# Used dump insert question - how do I make it go down???



## JFon101231 (Dec 5, 2008)

Quick run down - bought a used dump insert, unknown brand and came with a pump. It appears to be an ez-dumper based on pictures, and now on further inspection it looks like it was formerly an 8' unit they cut down (front angle iron cut and front of dump was rewelded). Got it mounted last night, filled the pump, and hooked up hydro line and used jumper cables to the positive stud on the motor and the body of the pump for the negative (had it sitting in the bed of the truck and it used that as ground!) Went up just fine...

And then I realized, i'm not sure how to make it go down. I was assuming it was a power up/float down like a plow system, but then I realized a plow has a valve/solenoid that opens to let the pressure/fluid flow back, and don't see any such thing on my pump, but again, can't confirm its correct for this dump.

Here is a pic of the pump. The paper towel is covering the breather hole since Tractor Supply didn't have any I'll get one tomorrow. The lever on the top pushed against a plunger that closed a switch/circuit that was wired to a Ford starter-type solenoid that was tied to the motor, but the switch was broke so that was why I just jumped the stud directly.

Only thing i could think of was trying to reverse polarity (make pump spin opposite direction and "suck out" fluid from piston?), but didn't want to blow the motor trying that...

Sorry for the lame-o question, but otherwise it would seem I need to try and sell this pump and get a power up/power down pump.. Such a


----------



## kashman (Jan 13, 2004)

its a push pull old pump


----------



## JFon101231 (Dec 5, 2008)

Meaning that I should reverse the polarity like I thought to spin the pump in reverse to bring it back down? That's easy to do that now when using jumpers, but I'm not sure how to wire that up for a permanent install... Almost reminds me of a switch/harness I think I saw before for winch...


----------



## dieselss (Jan 3, 2008)

How many solenoids does it have, meaning valves?


----------



## JFon101231 (Dec 5, 2008)

There are no electrical solenoids (see pic above).


----------



## dieselss (Jan 3, 2008)

Kinda hard to see on my phone,,but what's that thing with the two thingies sticking out if it? I thought that was a solenoid?
§ §
> Task instructions:
a) Reproduce the passage of the dump insert thread from "Quick run down" up to and including "for this dump.".
b) Answer these questions using the dump insert thread, marking each answer with the same numeral:
(i) What length of unit does the first poster think the dump insert originally was before being cut down?
(ii) Which store did not have the breather the first poster needed?
(iii) How did kashman describe the pump?
c) List every username that posts in the dump insert thread.
The material placed after this point has no role in anything asked here.

> Data:
§ §
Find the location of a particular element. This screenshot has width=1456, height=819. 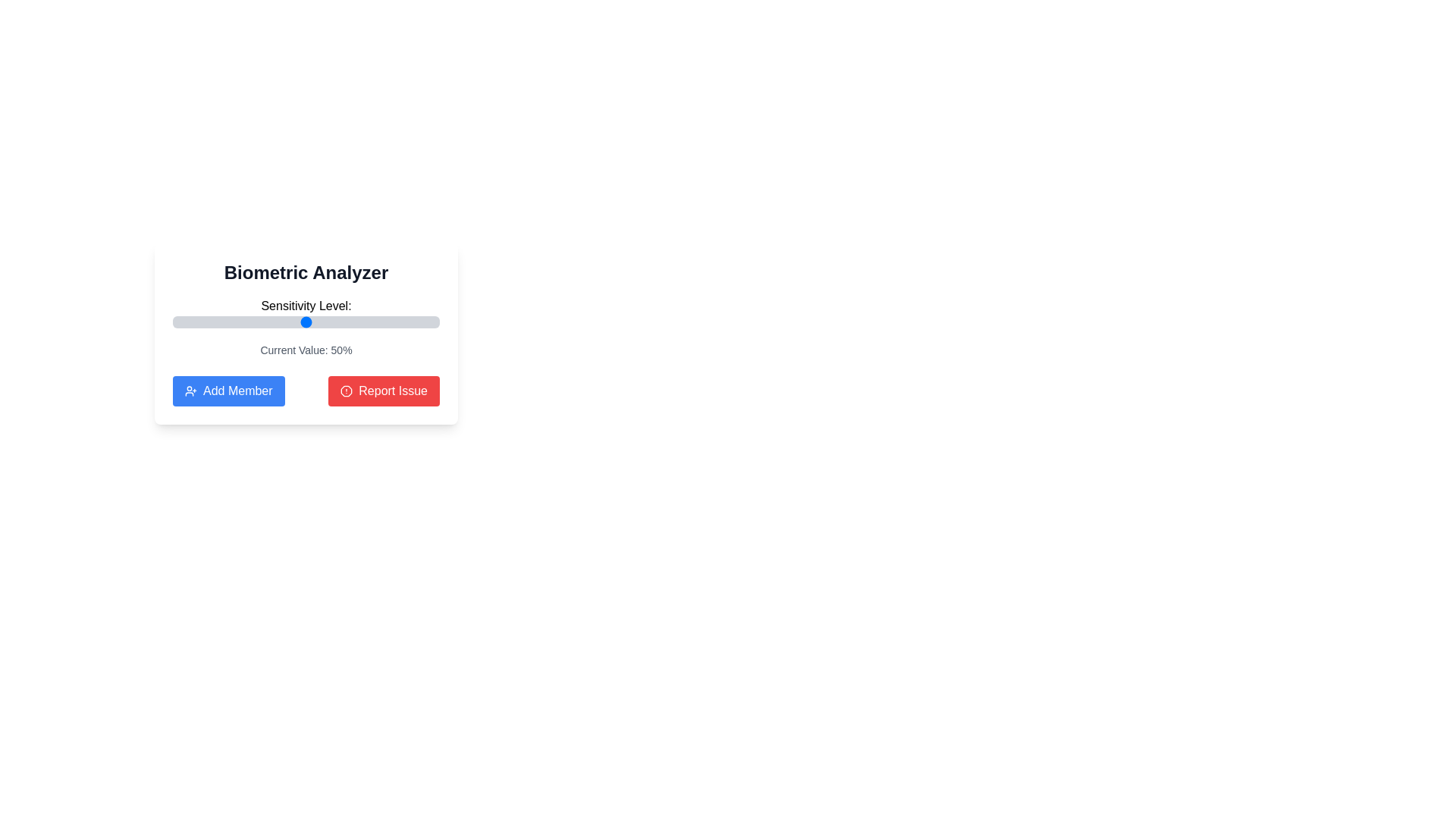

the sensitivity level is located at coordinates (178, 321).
§ §
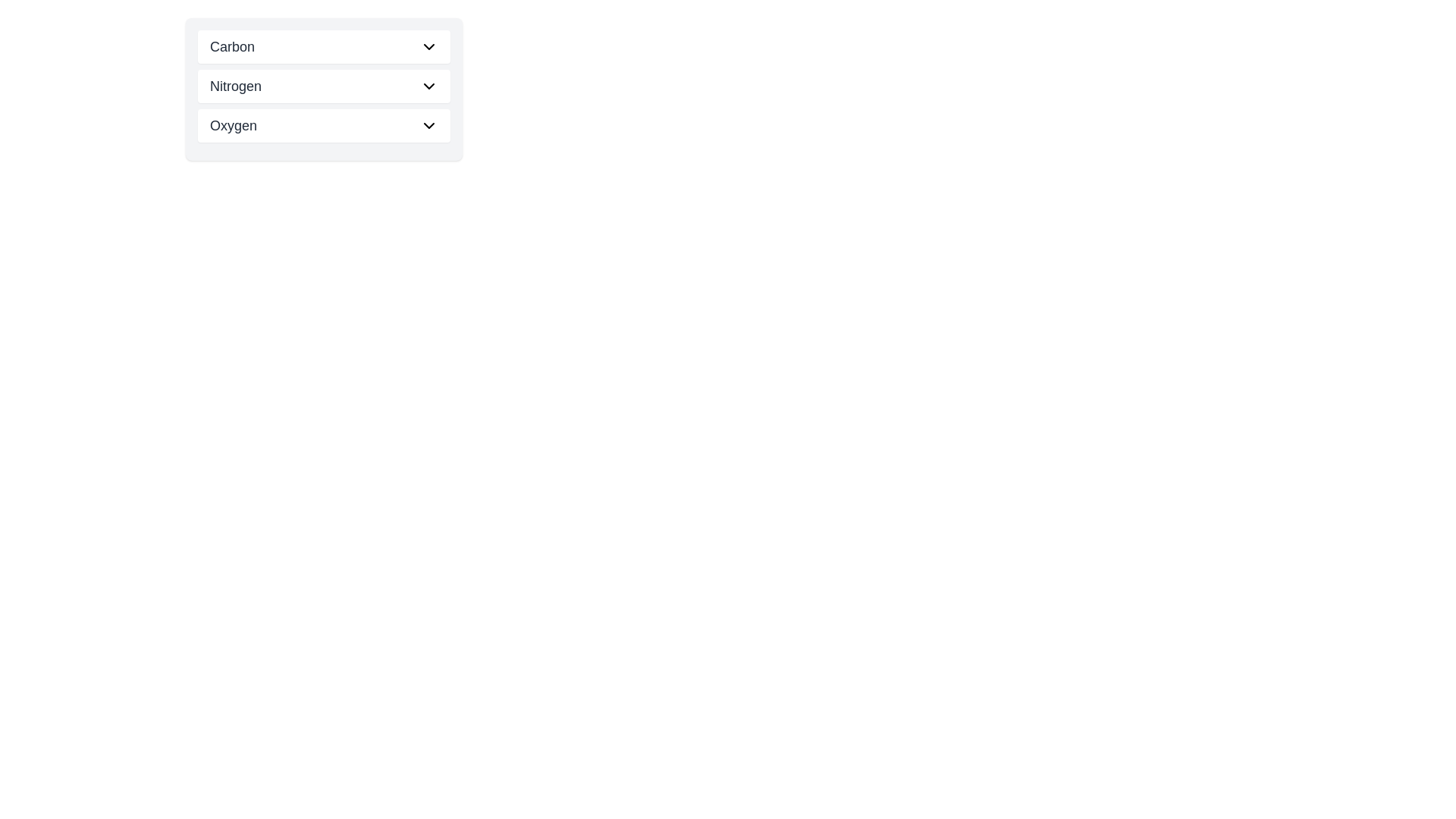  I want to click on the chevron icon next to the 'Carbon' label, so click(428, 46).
§ §
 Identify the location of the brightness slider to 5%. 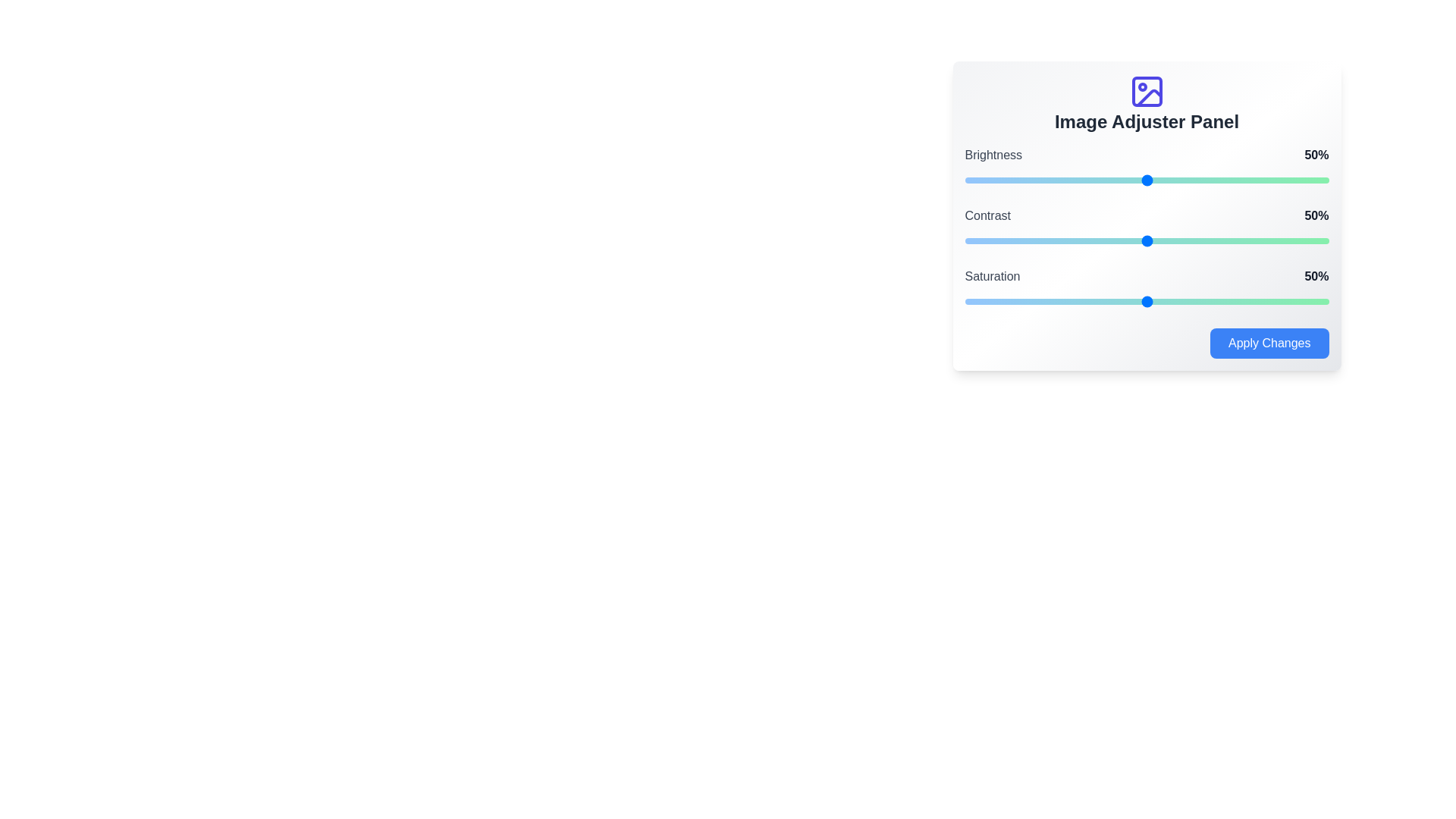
§ §
> Expected outputs:
a)
Quick run down - bought a used dump insert, unknown brand and came with a pump. It appears to be an ez-dumper based on pictures, and now on further inspection it looks like it was formerly an 8' unit they cut down (front angle iron cut and front of dump was rewelded). Got it mounted last night, filled the pump, and hooked up hydro line and used jumper cables to the positive stud on the motor and the body of the pump for the negative (had it sitting in the bed of the truck and it used that as ground!) Went up just fine...

And then I realized, i'm not sure how to make it go down. I was assuming it was a power up/float down like a plow system, but then I realized a plow has a valve/solenoid that opens to let the pressure/fluid flow back, and don't see any such thing on my pump, but again, can't confirm its correct for this dump.

b)
(i) An 8' unit.
(ii) Tractor Supply.
(iii) As "a push pull old pump."

c) JFon101231, kashman, dieselss